• PAGE EXTRACT:
Unsuccessful One Nation candidate George Christensen admits the lack of coordination between “pro-freedom” political parties at the recent federal election likely cost several Senate seats.
The comments come after the left-wing Australian Greens secured a record haul of seats at the election and whose preference votes, along with the so-called “teal” independents, helped the opposition Labor Party win office.
Christensen, who resigned from the Coalition to join One Nation, said that there was a “bit of crossfire” between the pro-freedom, anti-mandate political movement, which included parties like One Nation, the United Australia Party, Liberal Democrats, Informed Medical Options Party, Drew Pavlou Democratic Alliance, and the Australian Values Party.
“It’s unfortunate that personalities come in the way and people forget about the bigger picture. Overall, nationwide, if you add up the votes of all of these pro-freedom, minors, or conservative parties ... it comes to 12 percent in the House of Representatives, and probably higher in the Senate,” he told The Epoch Times.
“If that was consistent, and voters were disciplined enough to preference the other party, that would have meant there would be a new senator in every state from a pro-freedom party. But that is not going to happen.
“There needs to be a greater coming together of all of these parties. Now whether that’s a merger or coordinated campaigns preferencing each other and making sure volunteers on the ground are able to inform voters. That’s something that we’re going to have to look at in the future.”
Christensen said One Nation’s result looked encouraging with the prospect of the right-wing party securing a Senate seat in Queensland, New South Wales, South Australia, and maybe Tasmania.
Australia’s preferential voting system—different from “first past the post” in the United States and United Kingdom—allows voters to select a second, third, or fourth preferred candidate on a ballot paper.
This means votes can be redistributed between parties that can change the outcome. For example, a candidate who wins 40 percent of the votes can still lose to a candidate with just 30 percent of the vote, if the “preferences” flow to him or her.
In fact, the incoming Albanese-led Labor government won the election on just 32.8 percent of the vote, its worse result since 1910. The outgoing Coalition government won 35.8 percent as of May 23.
“Green preferences invariably go back to the Labor Party at the rate of about 80 to 85 percent. Whereas conservative splinter group preferences tend to come back to the (Liberal-National) Coalition at the rate of more like 60 percent,” he said.
“The field evidence is that right-wing splinters eliminate centre-right governments in favour of left governments, and surely no one who thinks that the current state of the Liberal Party is not to their taste really wants a Green-Left government.”

• WHAT YOU WILL DO:
Answer the following questions using the election article.
(a) Which party did Christensen join after resigning from the Coalition?
(b) By Christensen's count, what combined share of the House of Representatives vote did the pro-freedom, minor, or conservative parties receive nationwide?
(c) What percentage of the vote did the incoming Labor government win?
The lines after this come from a separate source.

• INPUT DATA:
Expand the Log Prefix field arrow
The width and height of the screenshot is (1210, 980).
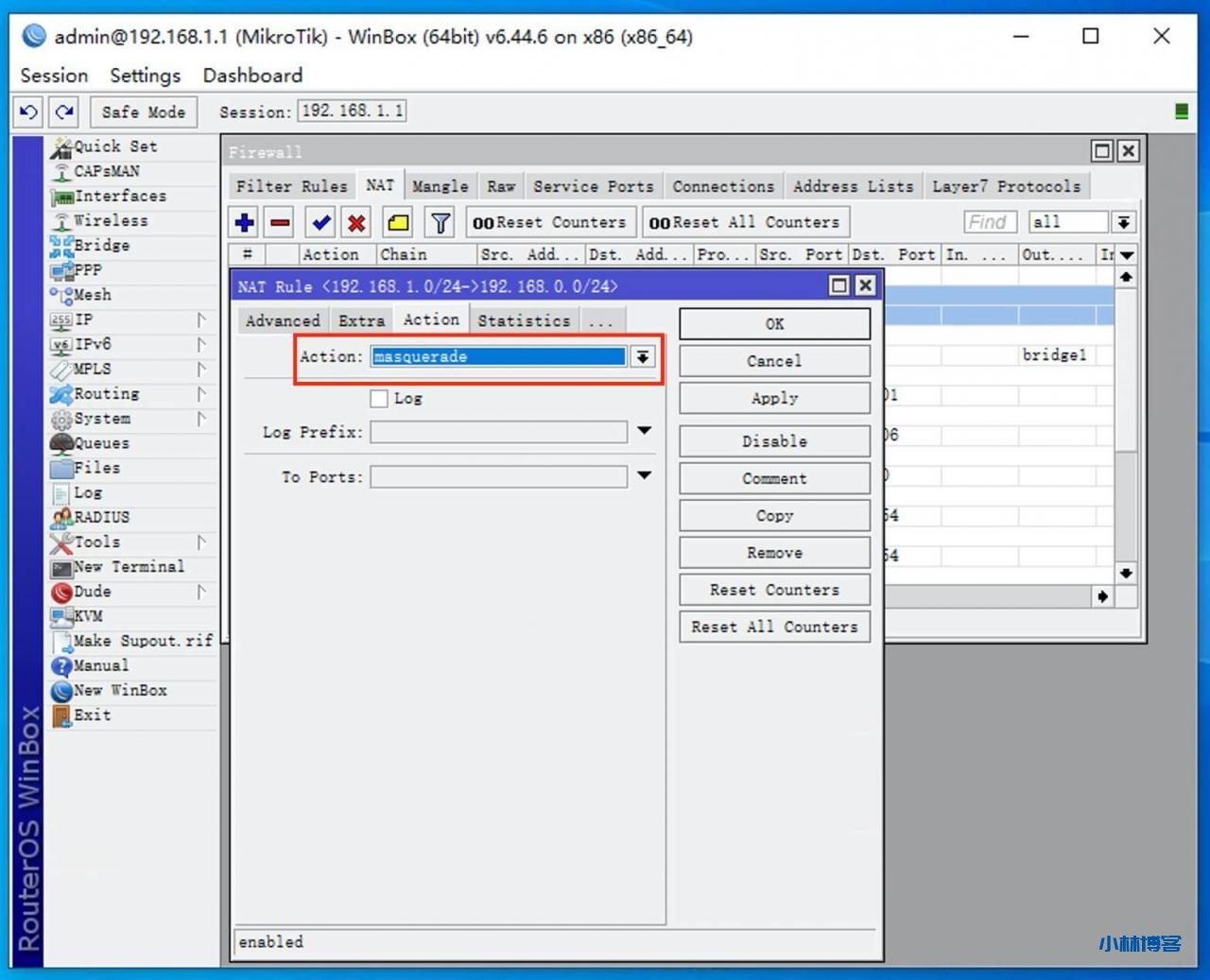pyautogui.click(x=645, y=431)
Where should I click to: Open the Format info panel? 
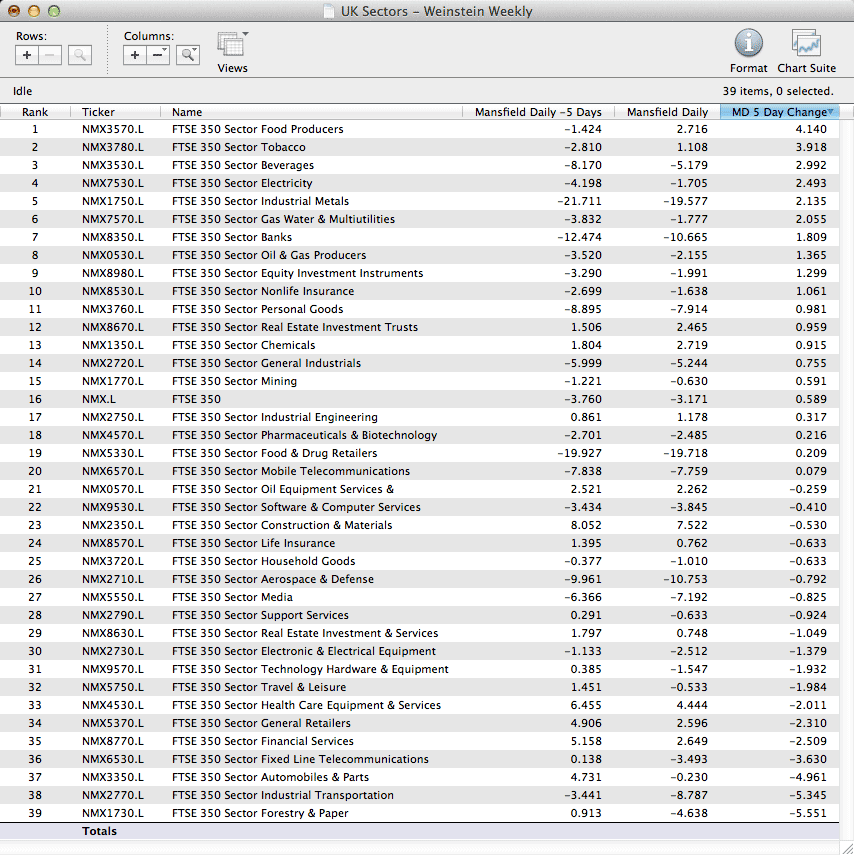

• SOLUTION TO THIS PROBLEM:
(a) One Nation
(b) 12 percent
(c) 32.8 percent